The problem -
Read each of the lines below and tally those with "photo"; the tally is the whole answer.

Extracted information -
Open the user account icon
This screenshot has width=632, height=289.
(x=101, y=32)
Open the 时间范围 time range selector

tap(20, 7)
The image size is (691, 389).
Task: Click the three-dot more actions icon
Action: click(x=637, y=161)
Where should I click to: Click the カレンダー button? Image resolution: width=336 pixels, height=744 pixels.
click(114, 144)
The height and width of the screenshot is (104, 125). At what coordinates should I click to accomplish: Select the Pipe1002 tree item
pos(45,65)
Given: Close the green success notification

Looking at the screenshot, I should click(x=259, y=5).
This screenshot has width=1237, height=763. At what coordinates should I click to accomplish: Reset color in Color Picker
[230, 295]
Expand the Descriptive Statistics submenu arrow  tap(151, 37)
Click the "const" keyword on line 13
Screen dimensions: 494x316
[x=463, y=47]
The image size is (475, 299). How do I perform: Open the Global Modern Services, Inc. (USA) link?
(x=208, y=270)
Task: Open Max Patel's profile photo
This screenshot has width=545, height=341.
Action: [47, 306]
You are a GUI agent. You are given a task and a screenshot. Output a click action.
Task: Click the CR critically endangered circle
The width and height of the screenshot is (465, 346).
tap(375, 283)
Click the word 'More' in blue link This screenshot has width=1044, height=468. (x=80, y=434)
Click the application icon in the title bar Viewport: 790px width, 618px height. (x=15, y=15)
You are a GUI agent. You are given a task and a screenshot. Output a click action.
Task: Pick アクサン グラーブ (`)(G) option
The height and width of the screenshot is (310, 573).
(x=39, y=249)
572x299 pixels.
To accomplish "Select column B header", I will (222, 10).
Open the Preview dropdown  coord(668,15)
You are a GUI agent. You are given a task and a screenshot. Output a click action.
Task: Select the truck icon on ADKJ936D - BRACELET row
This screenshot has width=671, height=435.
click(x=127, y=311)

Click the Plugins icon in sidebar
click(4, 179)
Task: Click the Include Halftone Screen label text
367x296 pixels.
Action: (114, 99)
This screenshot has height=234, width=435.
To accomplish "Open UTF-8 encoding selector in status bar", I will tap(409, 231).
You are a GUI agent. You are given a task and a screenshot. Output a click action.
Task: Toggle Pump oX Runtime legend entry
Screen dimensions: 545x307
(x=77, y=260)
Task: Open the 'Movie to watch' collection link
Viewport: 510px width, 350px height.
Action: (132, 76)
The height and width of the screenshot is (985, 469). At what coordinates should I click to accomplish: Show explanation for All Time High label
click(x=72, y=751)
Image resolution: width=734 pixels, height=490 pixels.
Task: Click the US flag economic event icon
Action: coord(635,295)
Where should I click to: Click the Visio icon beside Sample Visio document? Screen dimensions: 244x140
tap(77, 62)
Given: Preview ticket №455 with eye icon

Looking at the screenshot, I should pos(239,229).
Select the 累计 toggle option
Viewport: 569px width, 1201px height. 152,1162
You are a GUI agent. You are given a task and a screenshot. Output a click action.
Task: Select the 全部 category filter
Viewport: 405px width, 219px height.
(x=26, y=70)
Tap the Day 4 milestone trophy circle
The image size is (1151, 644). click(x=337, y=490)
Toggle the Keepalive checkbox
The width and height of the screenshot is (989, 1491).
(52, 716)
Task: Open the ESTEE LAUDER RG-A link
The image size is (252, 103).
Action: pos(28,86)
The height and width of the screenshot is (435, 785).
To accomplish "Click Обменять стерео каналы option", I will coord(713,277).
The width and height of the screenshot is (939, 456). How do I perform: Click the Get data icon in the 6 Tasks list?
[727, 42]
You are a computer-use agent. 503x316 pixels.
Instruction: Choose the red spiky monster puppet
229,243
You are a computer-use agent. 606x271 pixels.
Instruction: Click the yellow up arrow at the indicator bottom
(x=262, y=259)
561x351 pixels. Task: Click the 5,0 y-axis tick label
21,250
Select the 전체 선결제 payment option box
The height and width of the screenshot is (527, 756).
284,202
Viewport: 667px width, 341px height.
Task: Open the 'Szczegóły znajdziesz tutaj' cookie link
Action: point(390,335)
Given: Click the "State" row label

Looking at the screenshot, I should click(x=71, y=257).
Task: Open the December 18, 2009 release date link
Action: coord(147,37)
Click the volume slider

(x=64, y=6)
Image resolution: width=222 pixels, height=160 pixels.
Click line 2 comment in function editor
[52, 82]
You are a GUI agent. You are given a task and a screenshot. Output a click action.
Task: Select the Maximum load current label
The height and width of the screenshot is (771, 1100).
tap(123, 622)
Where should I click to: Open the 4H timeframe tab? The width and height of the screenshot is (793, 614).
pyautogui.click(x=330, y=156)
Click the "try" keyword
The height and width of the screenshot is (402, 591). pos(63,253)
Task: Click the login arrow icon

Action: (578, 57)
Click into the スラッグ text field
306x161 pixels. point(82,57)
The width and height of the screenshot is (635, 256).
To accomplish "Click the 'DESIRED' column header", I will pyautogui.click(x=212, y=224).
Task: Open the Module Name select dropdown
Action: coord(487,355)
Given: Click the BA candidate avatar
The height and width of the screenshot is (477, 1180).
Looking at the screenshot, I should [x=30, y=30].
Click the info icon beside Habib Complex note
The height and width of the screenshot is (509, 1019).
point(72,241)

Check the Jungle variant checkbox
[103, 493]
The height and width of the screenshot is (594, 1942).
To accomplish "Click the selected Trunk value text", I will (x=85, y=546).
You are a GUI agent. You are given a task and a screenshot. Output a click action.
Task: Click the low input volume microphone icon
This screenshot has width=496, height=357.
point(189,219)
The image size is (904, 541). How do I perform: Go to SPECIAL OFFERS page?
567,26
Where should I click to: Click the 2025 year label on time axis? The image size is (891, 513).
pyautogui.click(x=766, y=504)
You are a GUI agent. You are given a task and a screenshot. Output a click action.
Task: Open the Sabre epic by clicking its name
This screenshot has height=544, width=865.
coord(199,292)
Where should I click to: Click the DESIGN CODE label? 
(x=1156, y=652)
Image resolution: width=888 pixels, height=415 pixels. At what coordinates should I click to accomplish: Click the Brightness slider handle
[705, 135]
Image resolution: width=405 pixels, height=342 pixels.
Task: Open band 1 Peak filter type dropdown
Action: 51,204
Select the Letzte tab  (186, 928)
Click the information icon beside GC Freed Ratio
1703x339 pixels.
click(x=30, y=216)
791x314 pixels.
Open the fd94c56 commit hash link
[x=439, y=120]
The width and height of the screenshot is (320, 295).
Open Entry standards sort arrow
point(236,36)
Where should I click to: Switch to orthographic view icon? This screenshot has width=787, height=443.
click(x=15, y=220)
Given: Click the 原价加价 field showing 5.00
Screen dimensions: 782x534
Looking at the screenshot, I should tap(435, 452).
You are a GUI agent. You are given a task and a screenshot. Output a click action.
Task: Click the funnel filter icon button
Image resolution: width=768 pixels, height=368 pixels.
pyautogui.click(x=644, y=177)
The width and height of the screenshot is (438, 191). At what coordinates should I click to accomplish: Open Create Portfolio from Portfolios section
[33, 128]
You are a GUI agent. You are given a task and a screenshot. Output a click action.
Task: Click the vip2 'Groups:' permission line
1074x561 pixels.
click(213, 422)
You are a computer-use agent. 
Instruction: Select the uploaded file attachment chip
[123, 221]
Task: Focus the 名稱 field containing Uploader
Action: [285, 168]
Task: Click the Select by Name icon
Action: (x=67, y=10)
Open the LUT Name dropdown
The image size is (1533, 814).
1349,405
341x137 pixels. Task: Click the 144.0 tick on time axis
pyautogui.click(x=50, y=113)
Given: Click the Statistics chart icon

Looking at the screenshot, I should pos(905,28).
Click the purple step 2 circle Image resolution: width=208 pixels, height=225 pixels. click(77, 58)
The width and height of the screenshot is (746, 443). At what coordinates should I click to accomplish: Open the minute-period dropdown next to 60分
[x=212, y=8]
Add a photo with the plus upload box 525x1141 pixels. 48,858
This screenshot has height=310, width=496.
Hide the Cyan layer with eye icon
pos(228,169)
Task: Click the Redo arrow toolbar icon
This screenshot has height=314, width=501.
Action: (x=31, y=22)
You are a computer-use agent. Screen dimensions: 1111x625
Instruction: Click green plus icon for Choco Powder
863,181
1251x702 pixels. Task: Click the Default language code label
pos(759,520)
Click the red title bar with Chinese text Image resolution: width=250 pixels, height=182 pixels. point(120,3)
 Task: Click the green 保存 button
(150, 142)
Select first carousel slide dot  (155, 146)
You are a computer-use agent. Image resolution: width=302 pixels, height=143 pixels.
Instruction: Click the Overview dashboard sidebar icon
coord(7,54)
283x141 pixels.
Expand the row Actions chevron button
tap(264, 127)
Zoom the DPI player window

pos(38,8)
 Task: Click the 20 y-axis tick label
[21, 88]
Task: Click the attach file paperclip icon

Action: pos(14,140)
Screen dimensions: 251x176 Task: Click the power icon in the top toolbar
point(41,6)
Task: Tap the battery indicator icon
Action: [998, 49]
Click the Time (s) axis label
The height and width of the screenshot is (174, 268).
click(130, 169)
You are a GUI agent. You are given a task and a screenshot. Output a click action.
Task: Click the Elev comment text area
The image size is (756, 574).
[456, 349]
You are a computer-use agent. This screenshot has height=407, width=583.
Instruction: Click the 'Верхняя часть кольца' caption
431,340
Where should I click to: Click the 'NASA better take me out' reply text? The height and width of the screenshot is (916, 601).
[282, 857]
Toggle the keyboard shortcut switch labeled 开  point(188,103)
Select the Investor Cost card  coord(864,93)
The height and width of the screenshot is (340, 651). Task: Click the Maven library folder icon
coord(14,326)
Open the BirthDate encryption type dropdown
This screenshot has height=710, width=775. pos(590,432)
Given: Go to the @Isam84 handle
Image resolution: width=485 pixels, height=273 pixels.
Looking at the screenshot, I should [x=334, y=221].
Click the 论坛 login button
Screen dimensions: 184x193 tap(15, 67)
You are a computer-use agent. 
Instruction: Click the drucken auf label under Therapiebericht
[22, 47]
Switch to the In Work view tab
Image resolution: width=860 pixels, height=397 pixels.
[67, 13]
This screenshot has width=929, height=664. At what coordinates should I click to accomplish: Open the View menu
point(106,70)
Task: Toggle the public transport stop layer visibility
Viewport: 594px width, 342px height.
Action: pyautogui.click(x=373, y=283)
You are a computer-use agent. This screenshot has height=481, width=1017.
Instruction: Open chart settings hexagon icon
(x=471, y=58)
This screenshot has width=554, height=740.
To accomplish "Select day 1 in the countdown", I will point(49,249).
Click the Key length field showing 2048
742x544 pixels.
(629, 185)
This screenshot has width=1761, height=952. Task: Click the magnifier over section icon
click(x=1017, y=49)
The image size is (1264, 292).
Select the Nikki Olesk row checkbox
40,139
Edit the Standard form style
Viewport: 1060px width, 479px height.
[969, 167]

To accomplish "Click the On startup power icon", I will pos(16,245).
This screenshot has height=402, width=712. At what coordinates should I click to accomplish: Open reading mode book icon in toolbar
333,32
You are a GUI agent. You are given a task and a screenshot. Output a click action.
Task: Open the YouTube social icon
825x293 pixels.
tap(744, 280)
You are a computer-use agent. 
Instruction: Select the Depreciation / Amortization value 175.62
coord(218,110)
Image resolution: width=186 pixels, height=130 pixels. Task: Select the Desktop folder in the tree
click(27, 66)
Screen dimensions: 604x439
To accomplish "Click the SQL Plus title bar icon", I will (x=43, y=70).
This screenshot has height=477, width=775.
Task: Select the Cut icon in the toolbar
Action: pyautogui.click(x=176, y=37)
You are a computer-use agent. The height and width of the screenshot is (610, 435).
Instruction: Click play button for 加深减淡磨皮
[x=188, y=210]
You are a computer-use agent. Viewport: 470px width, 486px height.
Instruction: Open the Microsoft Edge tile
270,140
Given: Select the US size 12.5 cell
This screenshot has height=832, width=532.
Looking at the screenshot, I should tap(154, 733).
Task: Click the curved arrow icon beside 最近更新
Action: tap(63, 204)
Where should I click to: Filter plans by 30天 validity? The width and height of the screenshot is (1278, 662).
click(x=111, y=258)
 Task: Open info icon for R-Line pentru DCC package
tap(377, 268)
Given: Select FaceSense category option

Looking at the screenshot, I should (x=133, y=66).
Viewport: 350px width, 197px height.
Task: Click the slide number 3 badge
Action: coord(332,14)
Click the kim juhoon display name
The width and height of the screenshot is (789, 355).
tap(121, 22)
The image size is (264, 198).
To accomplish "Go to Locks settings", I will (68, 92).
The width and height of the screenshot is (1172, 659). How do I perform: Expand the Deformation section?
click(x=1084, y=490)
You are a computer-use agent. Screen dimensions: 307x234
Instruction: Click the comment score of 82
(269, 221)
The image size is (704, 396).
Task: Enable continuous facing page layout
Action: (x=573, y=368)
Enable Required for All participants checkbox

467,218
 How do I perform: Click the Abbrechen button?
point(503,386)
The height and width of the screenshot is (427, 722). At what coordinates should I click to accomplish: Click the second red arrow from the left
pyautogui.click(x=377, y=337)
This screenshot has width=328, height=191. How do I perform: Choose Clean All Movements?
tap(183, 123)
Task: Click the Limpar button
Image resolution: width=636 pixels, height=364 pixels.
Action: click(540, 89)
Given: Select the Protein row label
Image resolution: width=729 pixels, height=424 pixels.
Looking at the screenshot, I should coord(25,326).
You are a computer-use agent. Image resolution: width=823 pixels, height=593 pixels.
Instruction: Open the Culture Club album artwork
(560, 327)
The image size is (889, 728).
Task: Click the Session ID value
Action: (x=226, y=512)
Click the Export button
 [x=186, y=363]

Expected answer -
2